=== Given records ===
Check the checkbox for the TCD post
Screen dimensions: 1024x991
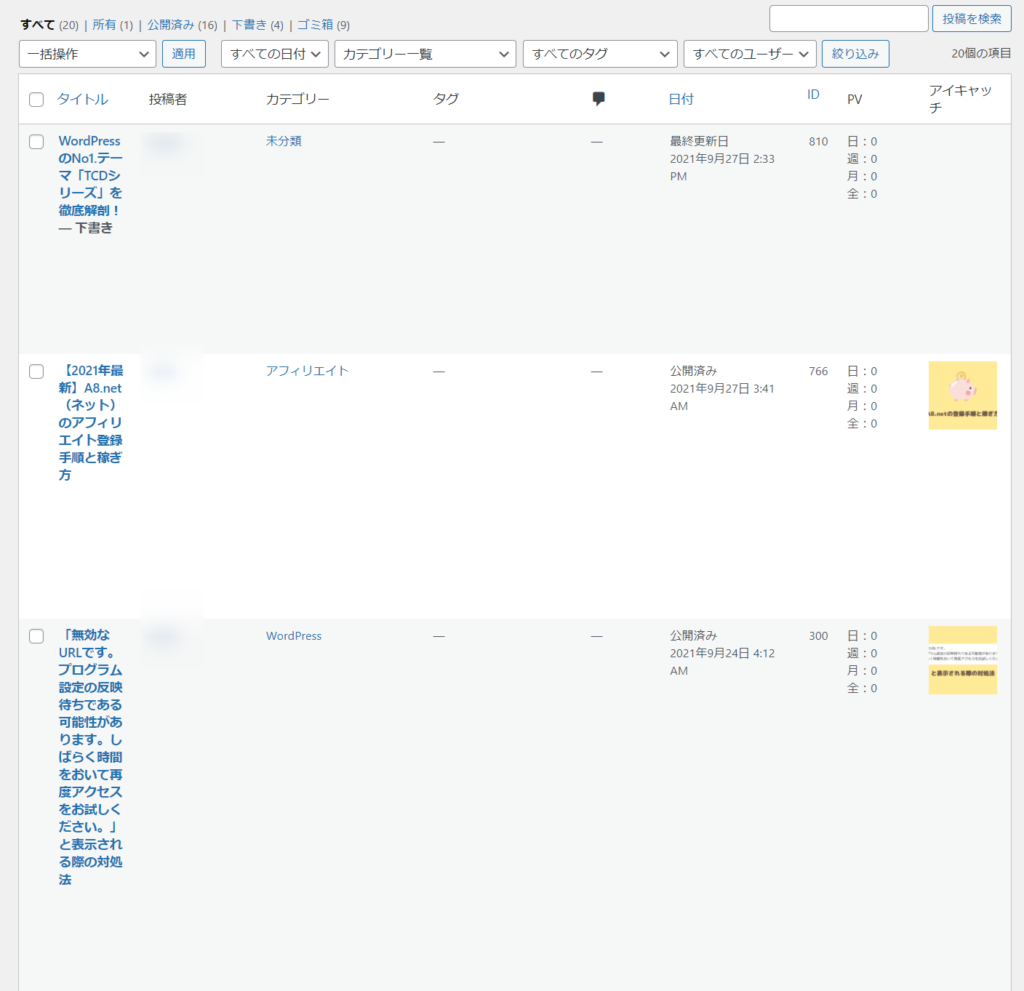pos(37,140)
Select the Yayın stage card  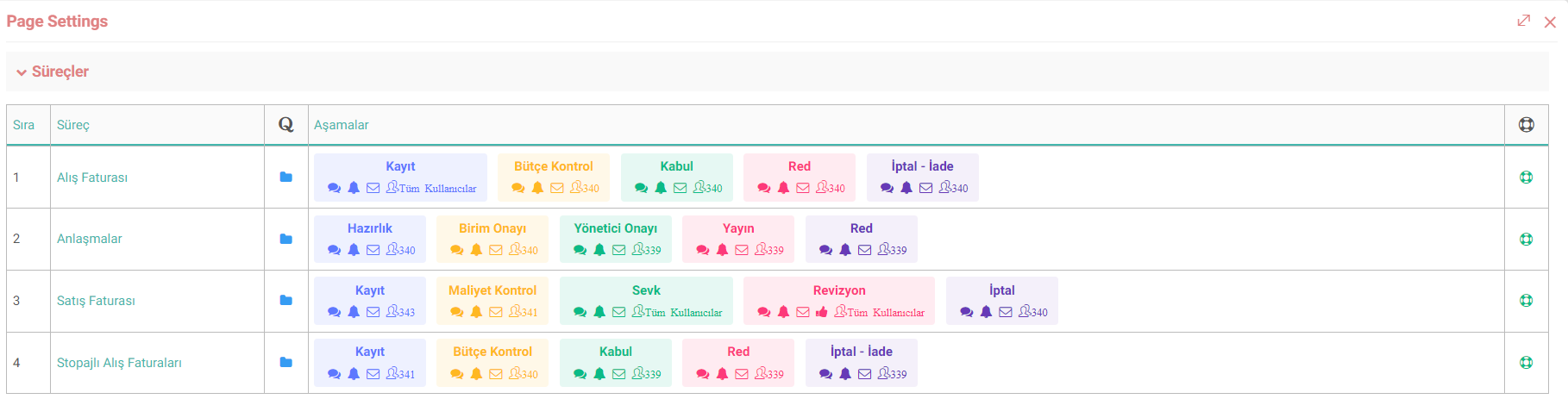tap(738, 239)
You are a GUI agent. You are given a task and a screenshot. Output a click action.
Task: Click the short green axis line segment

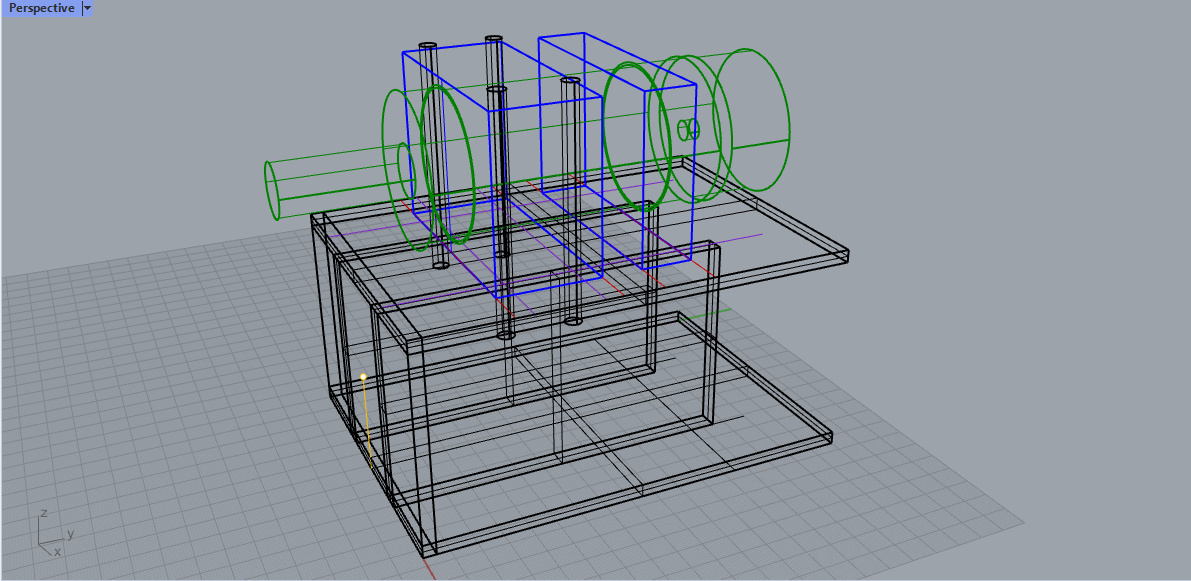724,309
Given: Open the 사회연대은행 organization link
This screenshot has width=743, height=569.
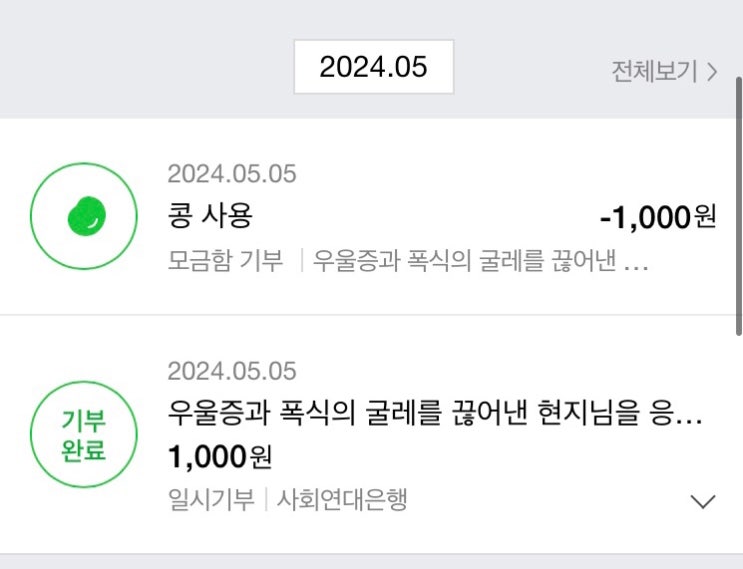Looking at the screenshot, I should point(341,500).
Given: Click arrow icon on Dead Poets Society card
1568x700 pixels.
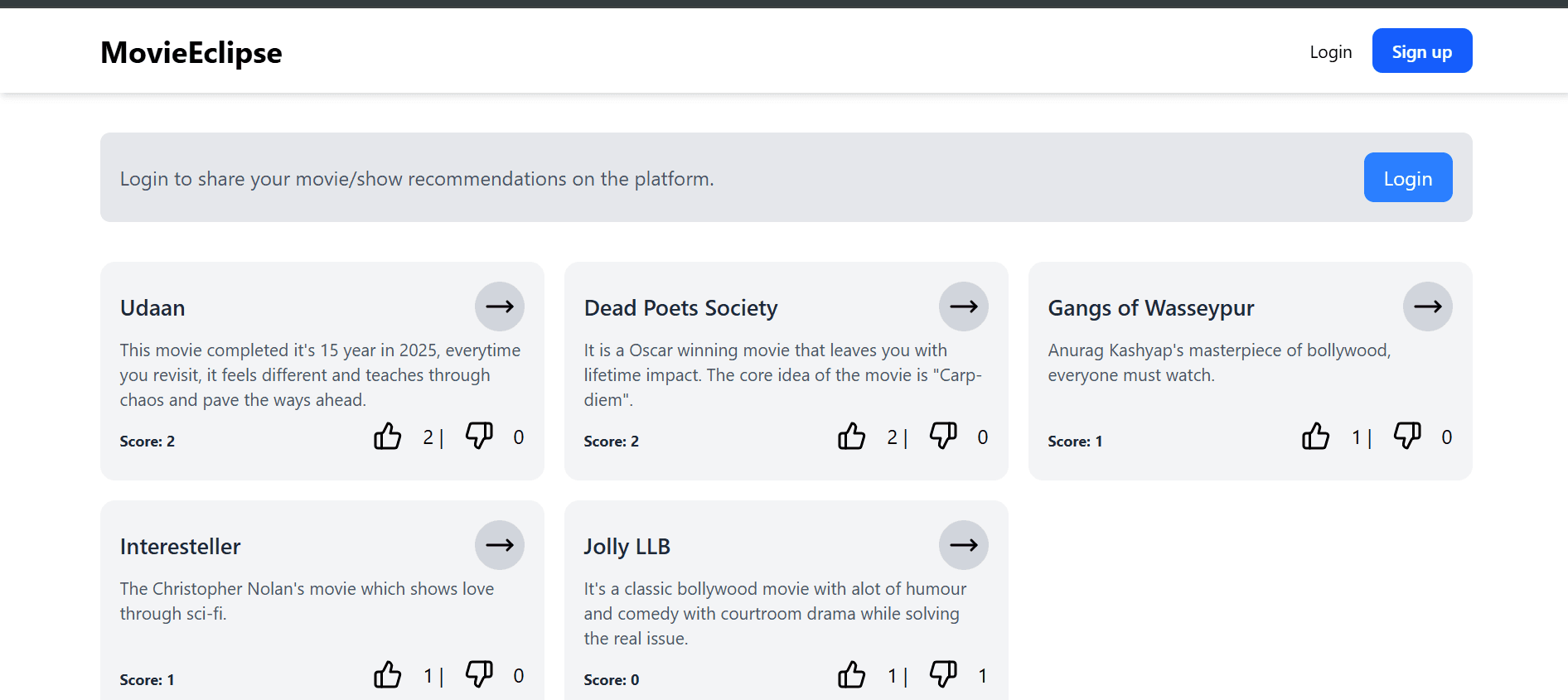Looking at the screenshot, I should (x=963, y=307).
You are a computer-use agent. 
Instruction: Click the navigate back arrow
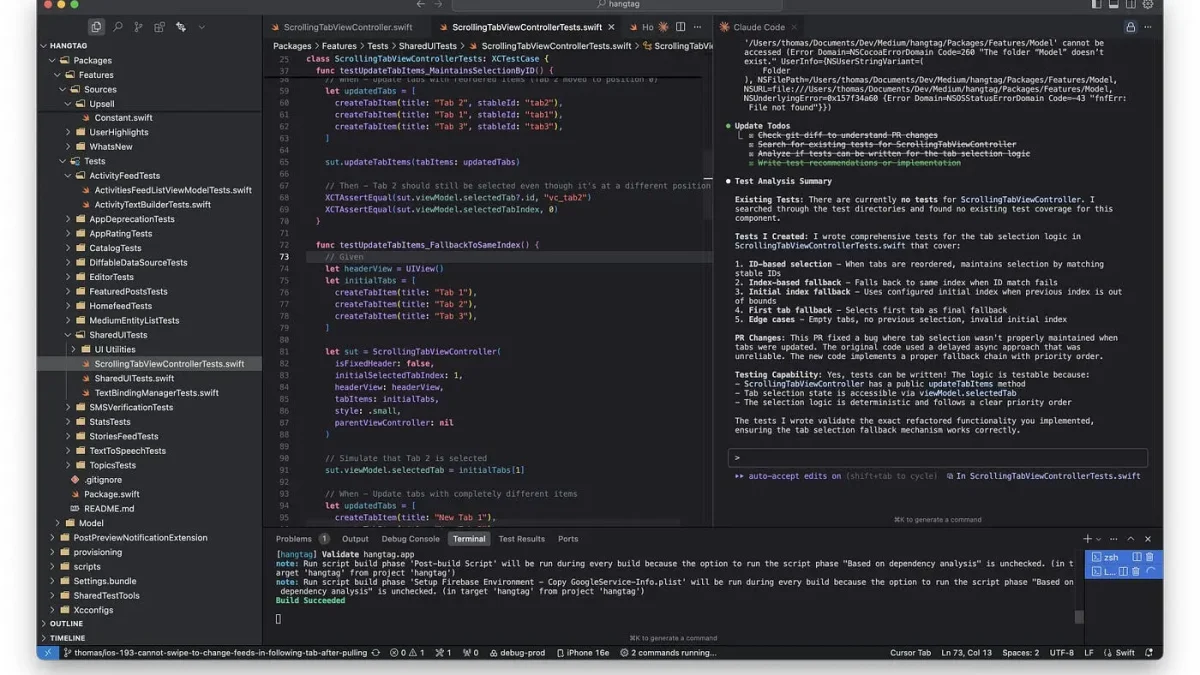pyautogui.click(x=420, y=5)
===
• [Required work]
Check each line of the entries, and copy the ones that contain "agent".

• [Task result]
You are a GUI agent. You are given a task and a screenshot. Output a click action.
You are a computer-use agent. 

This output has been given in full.